Benchmark Comparison: SHY's performance closely tracks its underlying index, the ICE US Treasury 1-3 Year Bond Index.
Expense Ratio: 0.15
Liquidity
Average Trading Volume
SHY exhibits high liquidity with an average daily trading volume, making it easy to buy and sell shares.
Bid-Ask Spread
The bid-ask spread is typically tight, reflecting its high liquidity.
Market Dynamics
Market Environment Factors
Economic indicators such as interest rates, inflation expectations, and Federal Reserve policy significantly influence SHY's performance. Lower interest rates typically lead to higher bond prices.
Growth Trajectory
SHY's growth trajectory is dependent on investor demand for safe-haven assets and expectations regarding short-term interest rate movements. It may experience fluctuations based on changes in investor sentiment and economic conditions.
Moat and Competitive Advantages
Competitive Edge
SHY benefits from BlackRock's established brand and scale, providing high liquidity and a low expense ratio. Its focus on a specific maturity range (1-3 years) allows investors targeted exposure to the short end of the yield curve. SHY offers transparency and a reliable way to track short-term U.S. Treasury bonds, making it attractive for risk-averse investors seeking stability and predictable returns. The scale of SHY also allows for minimal tracking error.
Risk Analysis
Volatility
SHY exhibits low volatility due to the stability of U.S. Treasury bonds.
Market Risk
The primary risk is interest rate risk; rising interest rates can cause bond prices to decline. It's less exposed to credit risk as it invests in U.S. government bonds.
Investor Profile
Ideal Investor Profile
The ideal investor is risk-averse, seeking capital preservation, and looking for a liquid, low-volatility investment. Suitable for investors nearing retirement, those seeking a fixed-income component in their portfolio, or those looking for a short-term parking place for cash.
Market Risk
SHY is best suited for long-term investors seeking stability and income, as well as active traders who use it to manage interest rate risk or reallocate assets.
Summary
The iShares 1-3 Year Treasury Bond ETF (SHY) provides exposure to a basket of U.S. Treasury bonds with maturities between one and three years, and offers a liquid and low-cost way to gain exposure to short-term government debt. It's ideal for risk-averse investors seeking capital preservation and income, or those looking for a safe-haven asset. Its performance is closely tied to movements in short-term interest rates, making it a useful tool for managing interest rate risk. SHY benefits from BlackRock's strong brand and the ETF's high liquidity.
Peer Comparison
Sources and Disclaimers
Data Sources:
- iShares.com
- BlackRock.com
- Morningstar.com
- ETFdb.com
Disclaimers:
The data provided is for informational purposes only and should not be considered investment advice. Past performance is not indicative of future results.
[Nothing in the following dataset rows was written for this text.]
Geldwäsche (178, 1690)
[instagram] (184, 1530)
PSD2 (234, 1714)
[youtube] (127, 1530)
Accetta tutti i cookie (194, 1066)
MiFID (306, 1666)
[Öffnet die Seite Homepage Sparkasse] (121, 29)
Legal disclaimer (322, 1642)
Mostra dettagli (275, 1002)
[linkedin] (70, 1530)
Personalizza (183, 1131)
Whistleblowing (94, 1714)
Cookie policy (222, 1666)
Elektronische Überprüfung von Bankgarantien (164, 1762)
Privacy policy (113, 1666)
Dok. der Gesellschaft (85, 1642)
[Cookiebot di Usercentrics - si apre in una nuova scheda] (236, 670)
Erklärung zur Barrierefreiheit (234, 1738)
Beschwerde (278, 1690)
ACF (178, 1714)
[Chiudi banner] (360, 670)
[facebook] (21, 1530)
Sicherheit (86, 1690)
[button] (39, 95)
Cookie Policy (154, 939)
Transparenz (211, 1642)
Consult with a financial advisor before making any investment decisions.
AI Summarization is directionally correct and might not be accurate.
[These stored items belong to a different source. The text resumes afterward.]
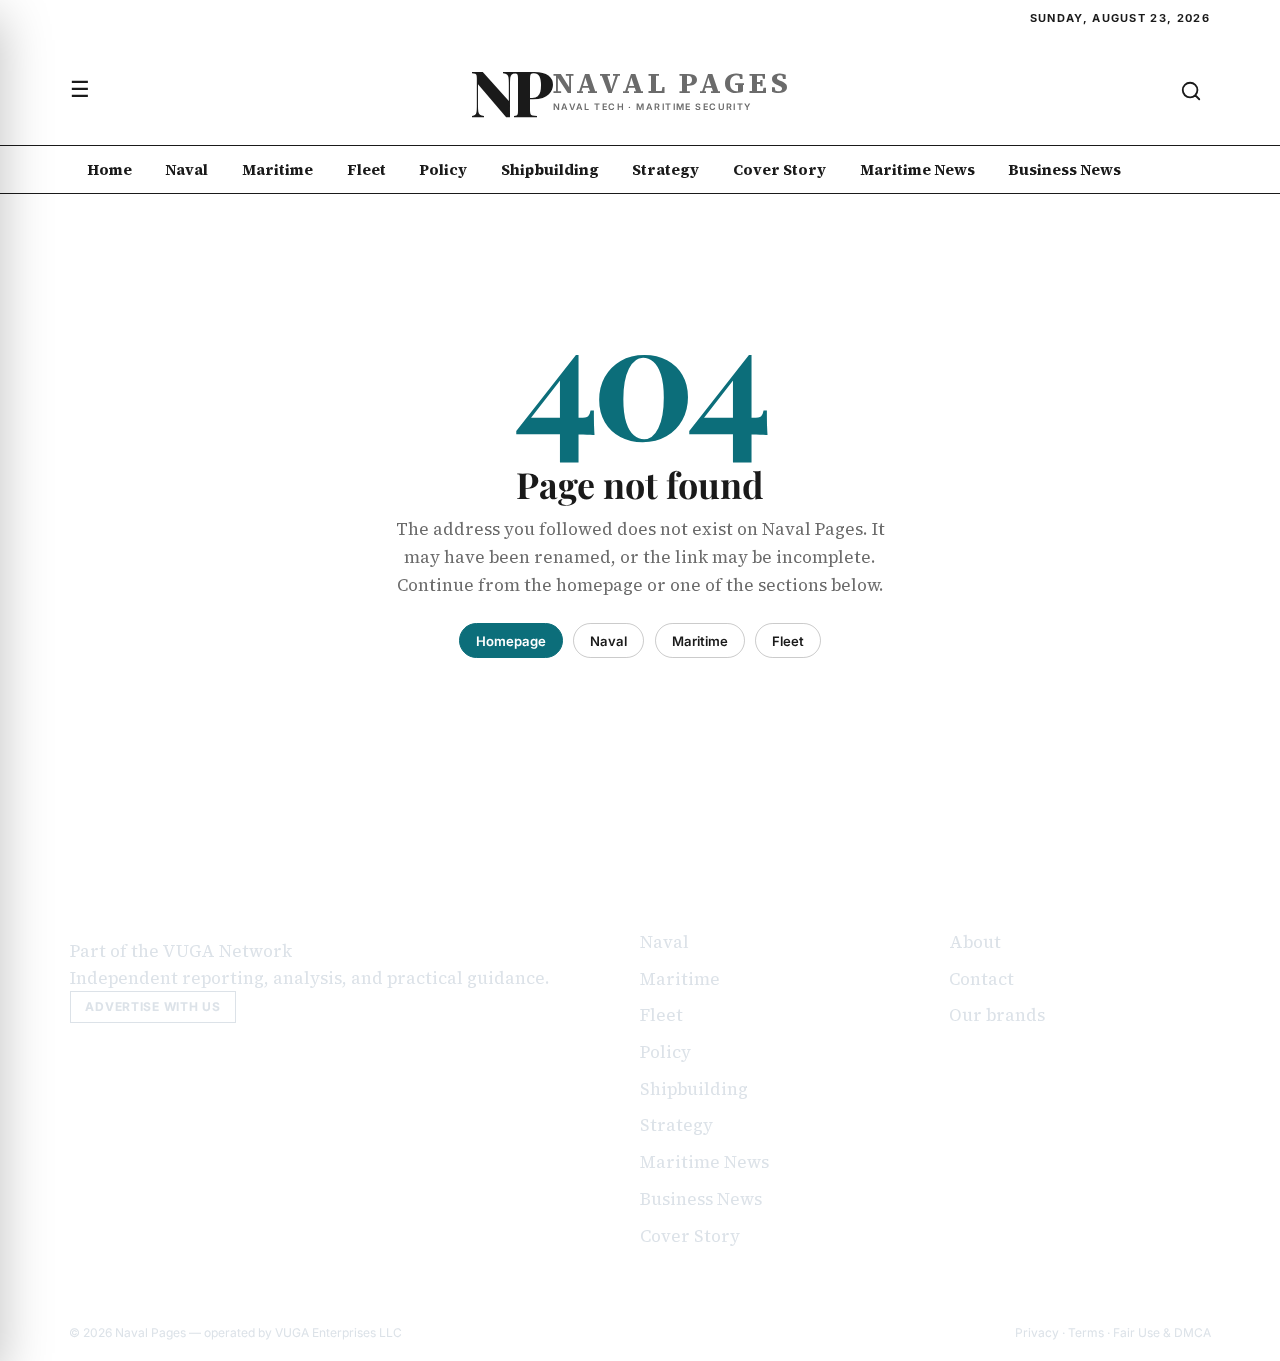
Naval (186, 169)
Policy (443, 169)
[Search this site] (1191, 91)
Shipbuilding (550, 169)
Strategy (665, 169)
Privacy (1037, 1332)
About (975, 942)
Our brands (997, 1015)
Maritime (277, 169)
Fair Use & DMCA (1162, 1332)
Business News (1064, 169)
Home (109, 169)
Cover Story (779, 169)
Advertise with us (152, 1006)
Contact (981, 979)
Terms (1086, 1332)
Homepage (511, 641)
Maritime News (917, 169)
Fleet (366, 169)
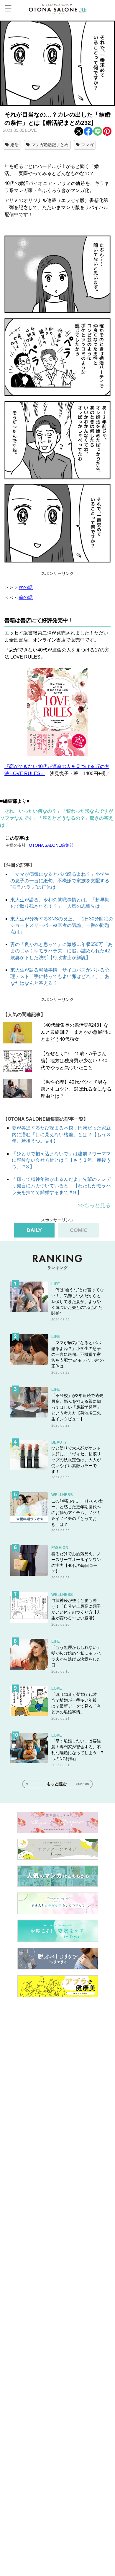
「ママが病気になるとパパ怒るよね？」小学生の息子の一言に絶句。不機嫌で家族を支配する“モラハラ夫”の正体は (59, 881)
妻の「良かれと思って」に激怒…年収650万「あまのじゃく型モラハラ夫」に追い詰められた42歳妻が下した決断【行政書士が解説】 (61, 951)
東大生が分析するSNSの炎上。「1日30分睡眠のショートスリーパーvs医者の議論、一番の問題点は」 (61, 925)
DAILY (34, 1230)
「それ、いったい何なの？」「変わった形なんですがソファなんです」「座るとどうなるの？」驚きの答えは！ (56, 818)
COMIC (79, 1230)
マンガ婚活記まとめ (49, 144)
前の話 (26, 597)
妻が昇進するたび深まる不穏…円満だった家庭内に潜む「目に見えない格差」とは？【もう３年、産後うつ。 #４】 (61, 1134)
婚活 (14, 144)
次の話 (26, 587)
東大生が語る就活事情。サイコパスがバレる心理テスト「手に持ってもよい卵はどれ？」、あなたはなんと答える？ (59, 976)
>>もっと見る (94, 1205)
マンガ (87, 144)
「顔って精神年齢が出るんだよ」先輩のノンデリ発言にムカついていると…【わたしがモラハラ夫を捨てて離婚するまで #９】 (61, 1186)
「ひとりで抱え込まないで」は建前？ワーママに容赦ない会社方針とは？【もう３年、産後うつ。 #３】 (61, 1160)
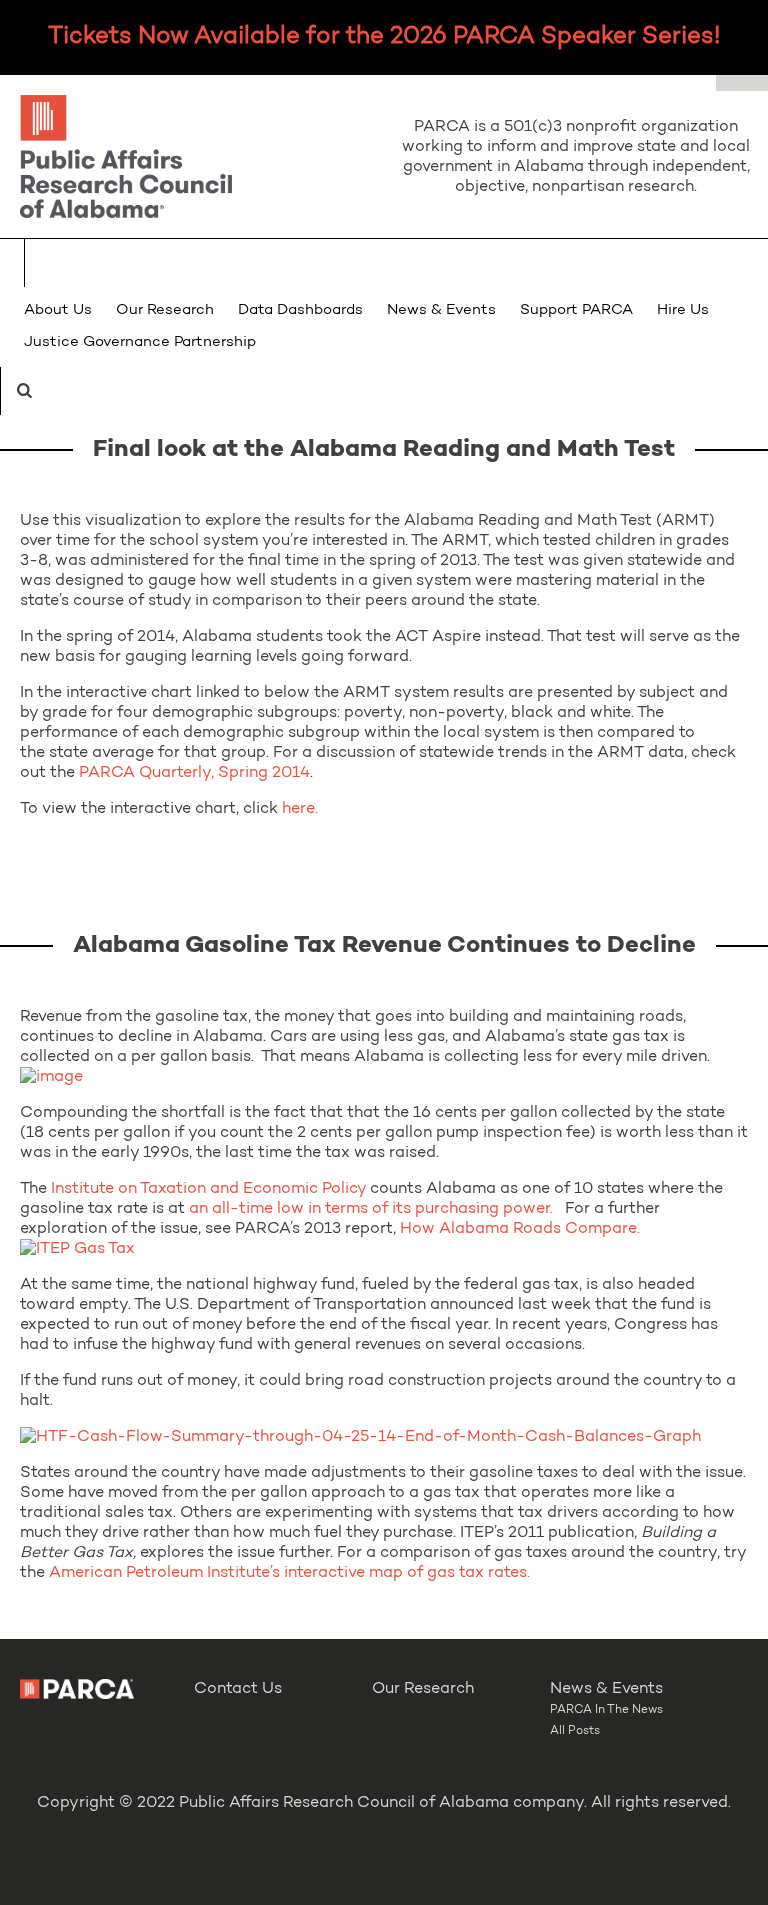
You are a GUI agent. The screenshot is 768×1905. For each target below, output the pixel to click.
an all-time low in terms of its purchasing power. (371, 1209)
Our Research (165, 310)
Summarized information shown could be a few years old and not current.
Fundamental Rating based on AI could be based on old data.
AI-generated summaries may have inaccuracies (hallucinations). Please verify the information before taking action.
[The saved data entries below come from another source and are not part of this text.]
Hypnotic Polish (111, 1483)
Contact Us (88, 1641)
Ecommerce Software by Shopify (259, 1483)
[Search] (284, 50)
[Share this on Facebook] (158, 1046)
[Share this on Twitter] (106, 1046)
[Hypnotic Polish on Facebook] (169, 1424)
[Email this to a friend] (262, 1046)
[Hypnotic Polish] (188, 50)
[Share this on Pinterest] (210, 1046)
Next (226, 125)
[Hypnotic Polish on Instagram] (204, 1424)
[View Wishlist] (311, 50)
About iShares 1-3 Year Treasury Bond ETF
Exchange NASDAQ | Headquaters - | ||
IPO Launch date - | CEO - | ||
Sector - | Industry - | Full time employees - | Website |
Full time employees - | Website |
The fund will invest at least 80% of its assets in the component securities of the underlying index and it will invest at least 90% of its assets in U.S. Treasury securities that BFA believes will help the fund track the underlying index. The underlying index measures the performance of public obligations of the U.S. Treasury that have a remaining maturity of greater than or equal to one year and less than three years.